- SOURCE EXTRACT:
========

Single by TV Rock featuring Nancy Vice

from the album Sunshine City
- Released: 30 September 2006
- Recorded: 2005
- Studio: Bimbo Rock studios, Melbourne, Victoria
- Genre: Dance
- Length: 3:13
- Label: Sony BMG
- Songwriter(s): Ivan Gough; Grant Smillie;
- Producer(s): Ivan Gough; Grant Smillie;

TV Rock singles chronology
| "Flaunt It" (2006) | "Bimbo Nation" (2006) | "The Others" (2007) |

= Bimbo Nation =

"Bimbo Nation" is the second single from TV Rock's debut album Sunshine City.

========

- EXERCISE DETAILS: Write out, word for word, the part of the "Bimbo Nation" entry that opens with the words containing "TV Rock singles" and closes with "album Sunshine City.".

========

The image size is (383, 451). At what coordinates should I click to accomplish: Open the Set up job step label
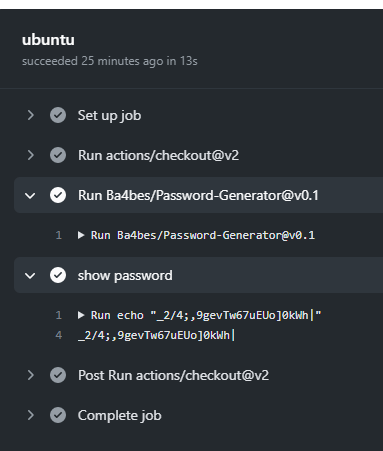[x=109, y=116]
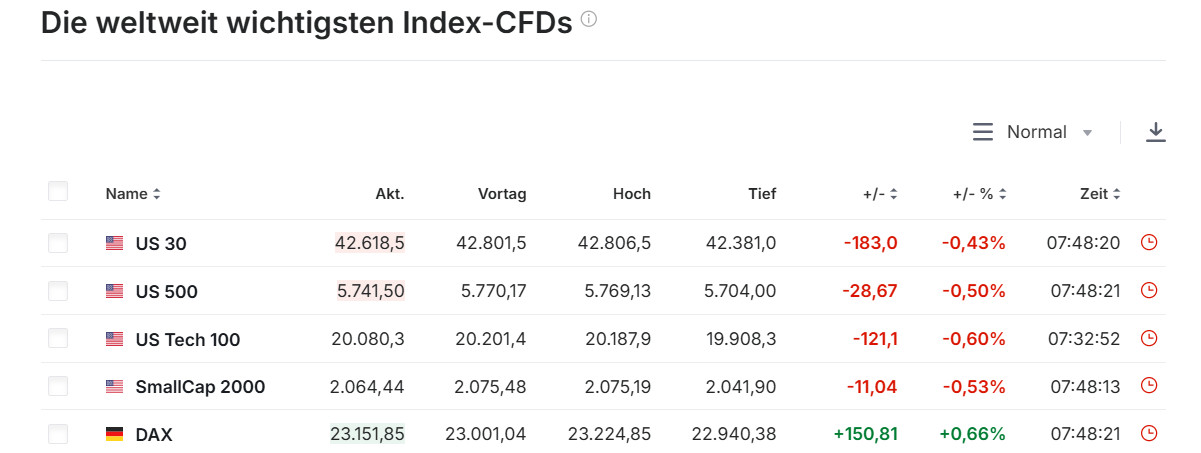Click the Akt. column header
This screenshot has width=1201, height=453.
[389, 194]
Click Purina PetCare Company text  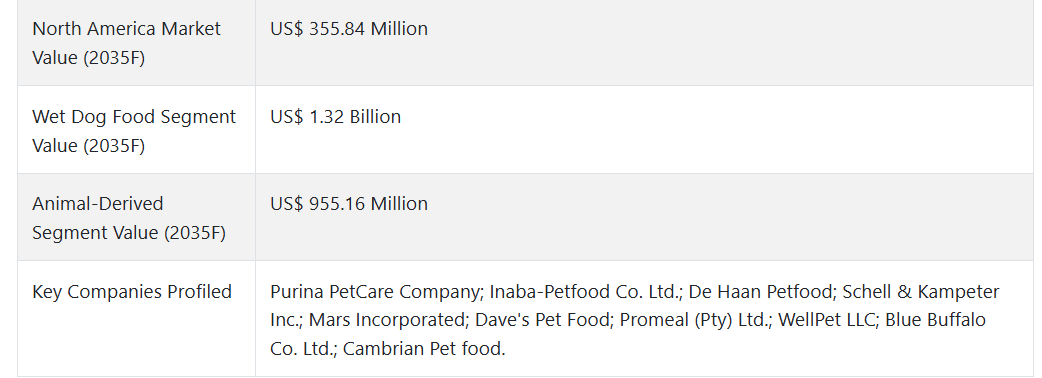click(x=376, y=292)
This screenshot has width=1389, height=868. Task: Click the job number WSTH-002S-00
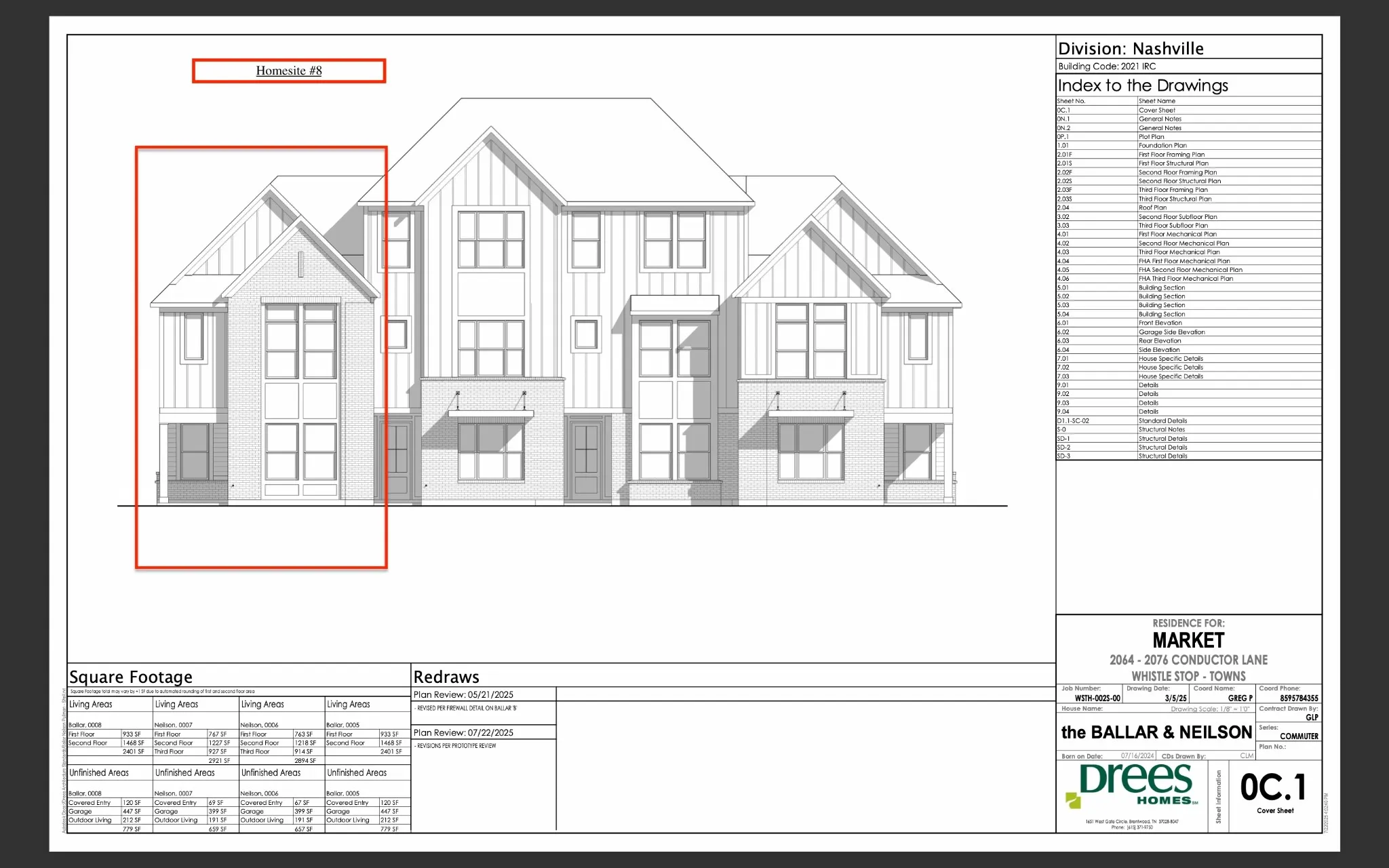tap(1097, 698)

========

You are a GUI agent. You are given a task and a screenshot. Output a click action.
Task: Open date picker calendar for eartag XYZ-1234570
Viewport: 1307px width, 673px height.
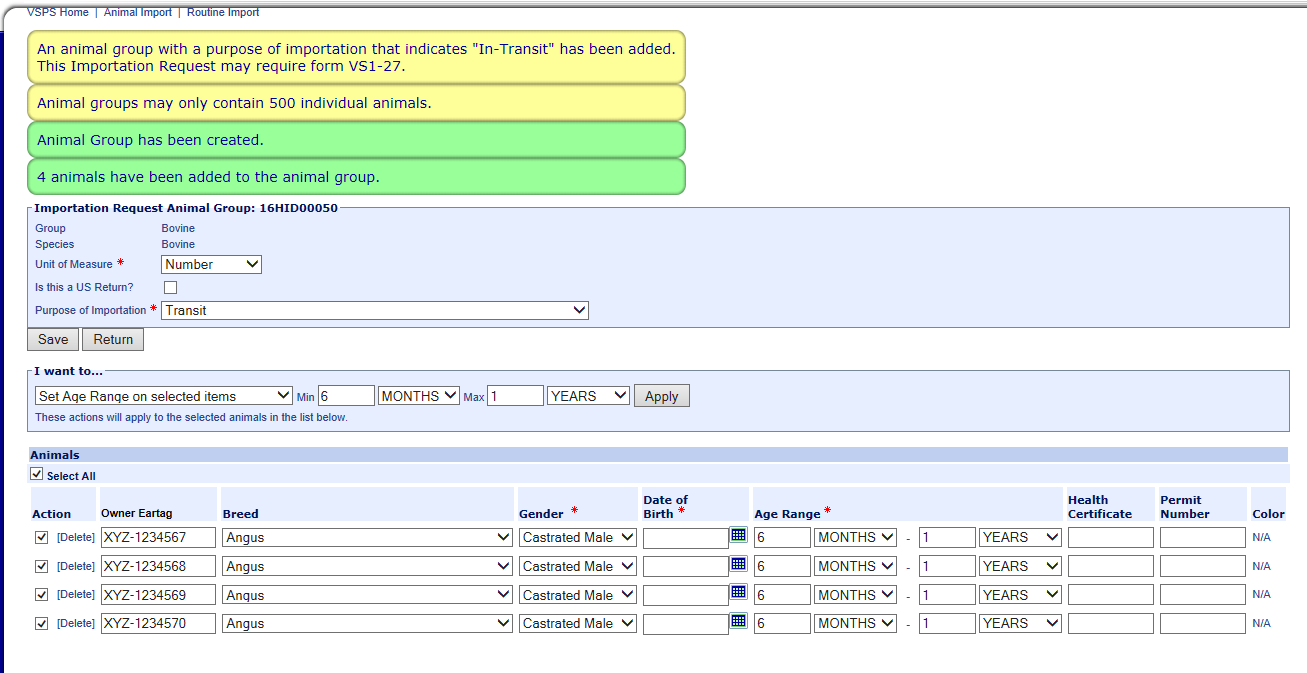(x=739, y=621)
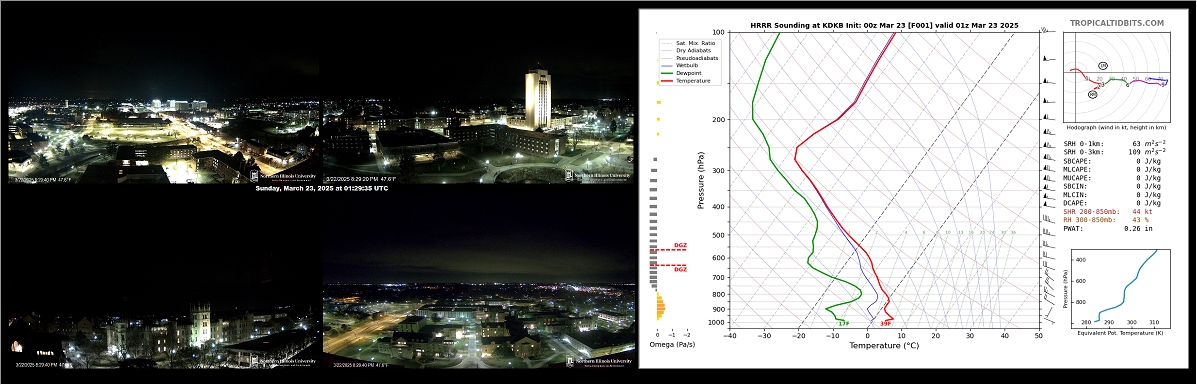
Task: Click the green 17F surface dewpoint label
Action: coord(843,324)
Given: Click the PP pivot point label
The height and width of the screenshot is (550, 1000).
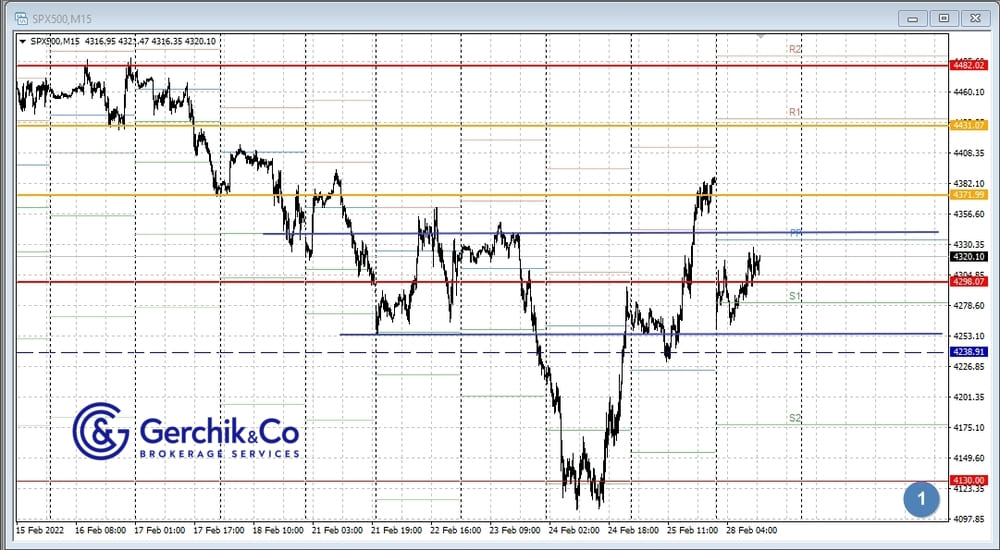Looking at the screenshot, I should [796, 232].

========

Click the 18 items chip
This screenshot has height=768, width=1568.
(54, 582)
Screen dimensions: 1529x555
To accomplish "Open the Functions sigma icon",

========

- ANSWER TO THE EXERCISE:
TV Rock singles chronology
| "Flaunt It" (2006) | "Bimbo Nation" (2006) | "The Others" (2007) |

= Bimbo Nation =

"Bimbo Nation" is the second single from TV Rock's debut album Sunshine City.